Start of RECORD EXTRACTS

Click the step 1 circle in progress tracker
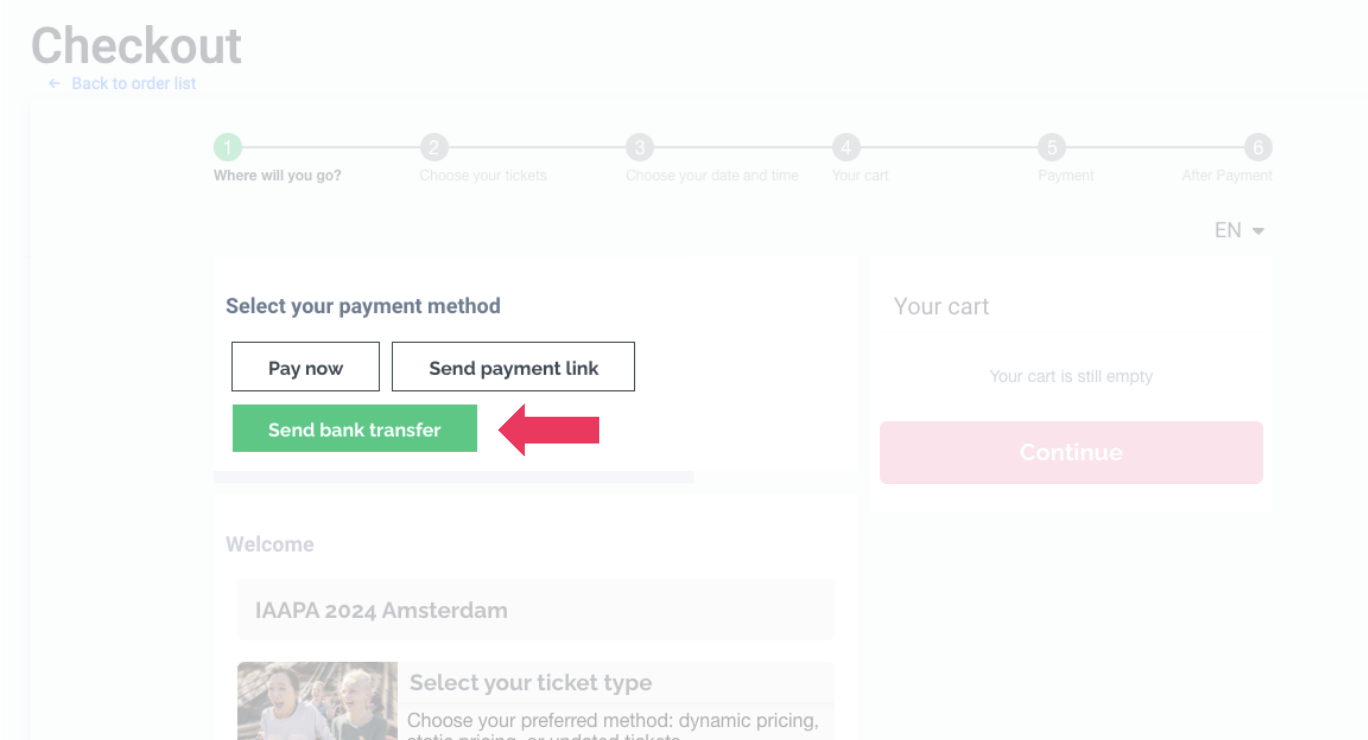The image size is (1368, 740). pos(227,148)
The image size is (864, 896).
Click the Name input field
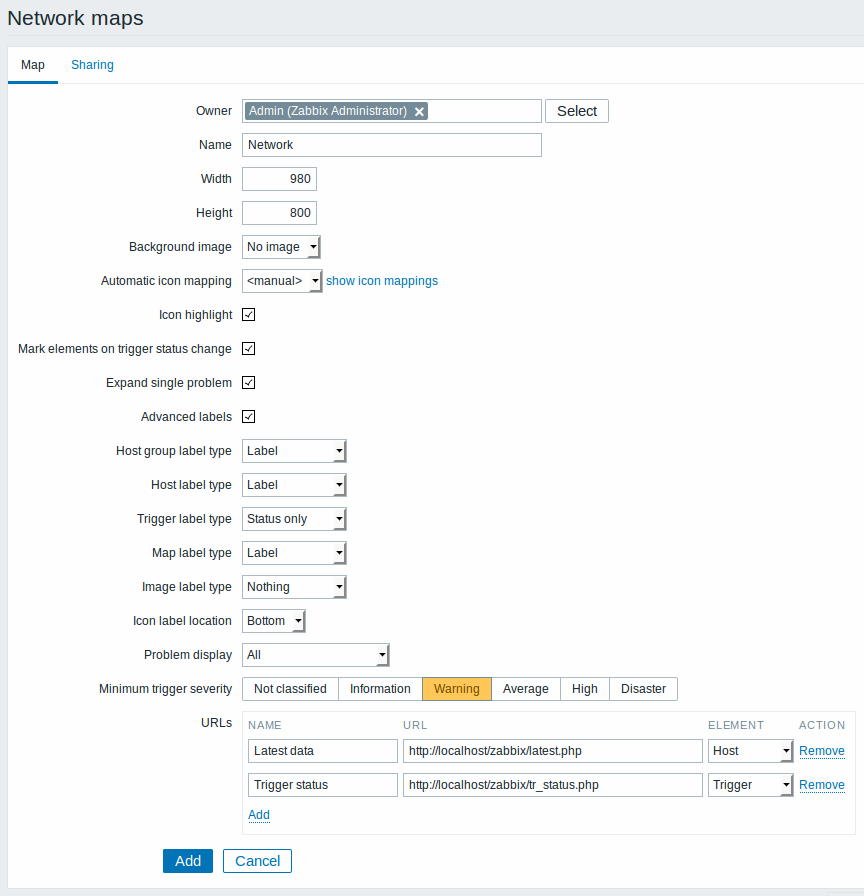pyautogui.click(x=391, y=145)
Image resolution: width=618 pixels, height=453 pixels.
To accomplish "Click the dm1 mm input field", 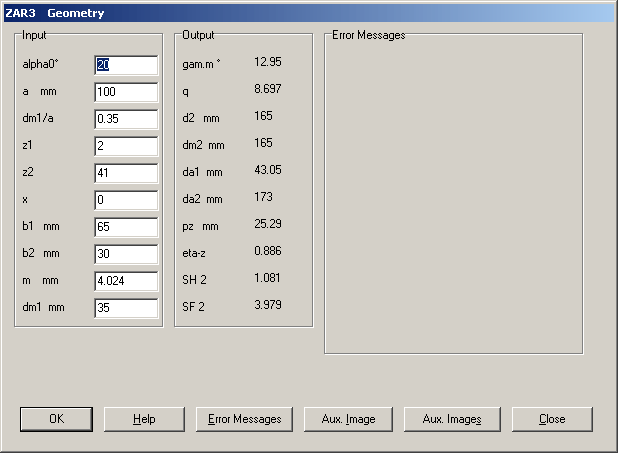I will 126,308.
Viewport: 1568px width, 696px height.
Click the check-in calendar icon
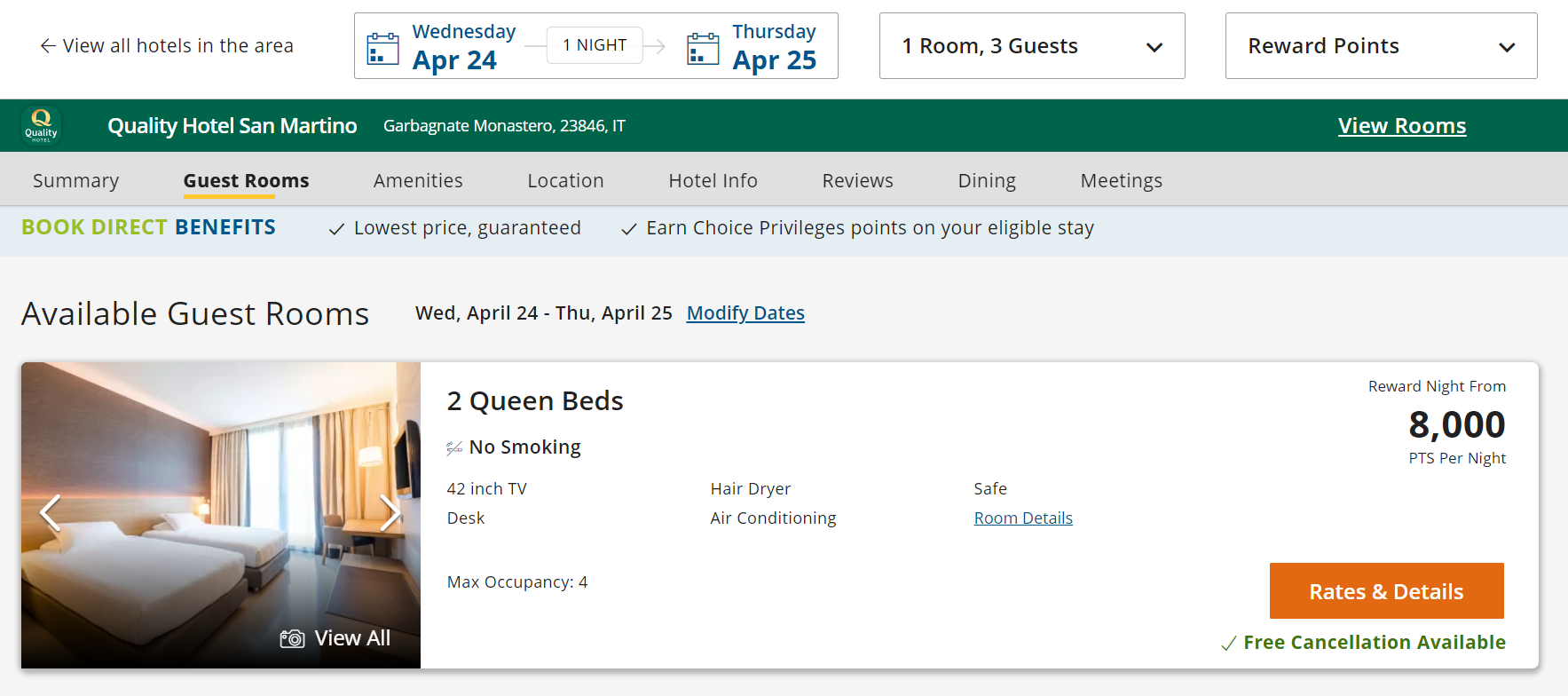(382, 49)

End of RECORD EXTRACTS

WORK ORDER → Scan the entries above for the word "width", then copy every line in which it occurs.

ANSWER TO THE EXERCISE →
Image resolution: width=618 pixels, height=453 pixels.
Viewport: 1568px width, 696px height.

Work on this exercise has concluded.